_DATA ROWS_:
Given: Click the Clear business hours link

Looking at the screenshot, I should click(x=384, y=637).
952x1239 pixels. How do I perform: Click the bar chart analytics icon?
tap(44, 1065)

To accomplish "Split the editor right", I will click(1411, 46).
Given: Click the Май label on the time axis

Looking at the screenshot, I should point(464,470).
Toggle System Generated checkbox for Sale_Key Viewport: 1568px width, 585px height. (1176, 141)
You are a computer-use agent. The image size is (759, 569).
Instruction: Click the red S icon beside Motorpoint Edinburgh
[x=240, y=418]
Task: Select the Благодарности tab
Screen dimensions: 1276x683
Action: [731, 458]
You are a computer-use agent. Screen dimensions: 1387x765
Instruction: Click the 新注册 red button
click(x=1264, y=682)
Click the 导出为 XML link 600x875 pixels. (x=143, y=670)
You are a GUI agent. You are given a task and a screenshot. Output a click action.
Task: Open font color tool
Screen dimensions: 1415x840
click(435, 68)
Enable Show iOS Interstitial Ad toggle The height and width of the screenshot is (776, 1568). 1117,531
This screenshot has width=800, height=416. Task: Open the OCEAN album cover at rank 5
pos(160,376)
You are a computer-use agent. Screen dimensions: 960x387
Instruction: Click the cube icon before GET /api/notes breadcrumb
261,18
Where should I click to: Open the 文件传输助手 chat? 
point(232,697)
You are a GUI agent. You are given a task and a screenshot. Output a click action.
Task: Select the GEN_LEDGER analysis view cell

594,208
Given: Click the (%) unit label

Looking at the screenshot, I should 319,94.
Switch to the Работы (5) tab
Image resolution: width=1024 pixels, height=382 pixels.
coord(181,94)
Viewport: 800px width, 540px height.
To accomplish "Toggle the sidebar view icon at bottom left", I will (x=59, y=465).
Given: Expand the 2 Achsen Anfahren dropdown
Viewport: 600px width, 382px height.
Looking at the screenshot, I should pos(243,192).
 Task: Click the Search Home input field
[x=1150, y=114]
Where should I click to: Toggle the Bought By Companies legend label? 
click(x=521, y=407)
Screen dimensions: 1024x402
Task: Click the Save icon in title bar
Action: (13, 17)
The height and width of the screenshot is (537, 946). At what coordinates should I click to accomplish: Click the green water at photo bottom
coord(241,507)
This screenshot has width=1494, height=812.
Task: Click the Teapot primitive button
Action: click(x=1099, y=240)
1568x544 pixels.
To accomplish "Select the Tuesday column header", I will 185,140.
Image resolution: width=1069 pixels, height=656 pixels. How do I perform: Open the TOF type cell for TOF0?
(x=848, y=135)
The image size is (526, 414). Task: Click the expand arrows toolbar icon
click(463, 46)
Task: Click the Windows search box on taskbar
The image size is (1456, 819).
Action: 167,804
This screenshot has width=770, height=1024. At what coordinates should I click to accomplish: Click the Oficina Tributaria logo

_GIVEN INSTRUCTION_:
Return all of the material above word for word, keeping every line unchanged and in the same order.

_TASK RESULT_:
Given: Click the Clear business hours link

Looking at the screenshot, I should click(x=384, y=637).
952x1239 pixels. How do I perform: Click the bar chart analytics icon?
tap(44, 1065)

To accomplish "Split the editor right", I will click(1411, 46).
Given: Click the Май label on the time axis

Looking at the screenshot, I should point(464,470).
Toggle System Generated checkbox for Sale_Key Viewport: 1568px width, 585px height. (1176, 141)
You are a computer-use agent. The image size is (759, 569).
Instruction: Click the red S icon beside Motorpoint Edinburgh
[x=240, y=418]
Task: Select the Благодарности tab
Screen dimensions: 1276x683
Action: [731, 458]
You are a computer-use agent. Screen dimensions: 1387x765
Instruction: Click the 新注册 red button
click(x=1264, y=682)
Click the 导出为 XML link 600x875 pixels. (x=143, y=670)
You are a GUI agent. You are given a task and a screenshot. Output a click action.
Task: Open font color tool
Screen dimensions: 1415x840
click(435, 68)
Enable Show iOS Interstitial Ad toggle The height and width of the screenshot is (776, 1568). 1117,531
This screenshot has width=800, height=416. Task: Open the OCEAN album cover at rank 5
pos(160,376)
You are a computer-use agent. Screen dimensions: 960x387
Instruction: Click the cube icon before GET /api/notes breadcrumb
261,18
Where should I click to: Open the 文件传输助手 chat? 
point(232,697)
You are a GUI agent. You are given a task and a screenshot. Output a click action.
Task: Select the GEN_LEDGER analysis view cell

594,208
Given: Click the (%) unit label

Looking at the screenshot, I should 319,94.
Switch to the Работы (5) tab
Image resolution: width=1024 pixels, height=382 pixels.
coord(181,94)
Viewport: 800px width, 540px height.
To accomplish "Toggle the sidebar view icon at bottom left", I will (x=59, y=465).
Given: Expand the 2 Achsen Anfahren dropdown
Viewport: 600px width, 382px height.
Looking at the screenshot, I should pos(243,192).
 Task: Click the Search Home input field
[x=1150, y=114]
Where should I click to: Toggle the Bought By Companies legend label? 
click(x=521, y=407)
Screen dimensions: 1024x402
Task: Click the Save icon in title bar
Action: (13, 17)
The height and width of the screenshot is (537, 946). At what coordinates should I click to accomplish: Click the green water at photo bottom
coord(241,507)
This screenshot has width=1494, height=812.
Task: Click the Teapot primitive button
Action: click(x=1099, y=240)
1568x544 pixels.
To accomplish "Select the Tuesday column header", I will 185,140.
Image resolution: width=1069 pixels, height=656 pixels. How do I perform: Open the TOF type cell for TOF0?
(x=848, y=135)
The image size is (526, 414). Task: Click the expand arrows toolbar icon
click(463, 46)
Task: Click the Windows search box on taskbar
The image size is (1456, 819).
Action: 167,804
This screenshot has width=770, height=1024. At what coordinates should I click to accomplish: Click the Oficina Tributaria logo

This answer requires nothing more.